Fun was had in bed cavorting as newlyweds? (7,3,4)

Look out for the anagram signifier.

And finally, a very lateral clue with some gallows humour devised by Imogen for The Guardian.

Death - by hanging? (8, first letter C)

Tuesday 4 May 2021

Good Books Lately

The English (and subsequently British) East India Company was founded in 1600 to trade in East and Southeast Asia and India, and it was so ruthlessly successful that by1750 half of the World’s trade passed through its ledgers. Its army of over 200,000 soldiers, which outnumbered Britain’s army, was used to impose military and administrative rule over large parts of India. Its brutal, high-handed and insensitive behaviour to towards Indian cultural and religious traditions led to the Indian Mutiny of 1857. A year later, realising that the East India Company had grown too big for its boots and become an embarrassment, the British Government brought in an Act of Parliament to transfer direct control to the Crown. This marked the start of the British Raj, which absorbed the Company’s armies and took over its governing and administrative powers (and continued to exercise them until Clement Attlee’s post-war Administration granted Indian independence in 1947). 


I am grateful to two reading groups in my South Warwickshire town for some outstanding books I have read this year. There was The Sealwoman’s Gift, which I praised in a February post below, and now our April read: The Siege of Krishnapur by J G Farrell. When the sepoys (Indian soldiers) stationed in the garrison at Captainganj are asked to bite the bullets for their new Enfield rifles, they suspect that the bullets are greased with a mixture of ox and pig fat, anathema to India’s great religions, and turn on their British officers. Those officers left alive run to the nearby town of Krishnapur, remotely situated on the vast North Indian plain.(Although the town is fictional, the story has roots in the notorious North Indian town Lucknow, which underwent a 6-month siege in 1857, as part of the Indian rebellion. The author acknowledges his debt to a large mass of diaries, letters and memoirs written by eyewitnesses in Lucknow, Cawnapore and elsewhere during the Mutiny, which spread to many parts of the country)

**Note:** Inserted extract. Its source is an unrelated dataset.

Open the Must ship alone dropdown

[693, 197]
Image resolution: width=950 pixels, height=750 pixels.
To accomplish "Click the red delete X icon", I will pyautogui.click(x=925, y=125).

The few officers that escape with their lives join the British representatives of the Krishnapur Raj, who retreat to the Residency compound and dig themselves in for the long haul. They manage to hold their hurriedly-fortified enclave for four months against constant assaults from the sepoys, but as their supplies of food and ammunition dwindle and the rains wash away their improvised defensive mud wall, so their layers of ‘civilised’ conditioning, their social hierarchy and their body fat are slowly stripped away too.


This novel is beautifully written with great wit and intelligence; it is well paced and is a sensible length too. It has a rich cast of memorable characters, embodying so many clearly-recognisable human types; it abounds in dramatic action; It combines tragedy, comedy and farce without compromising its serious intent; It is a universal story, raising many issues that are relevant to the world we live in now. Above all, is a brilliant commentary on the human condition.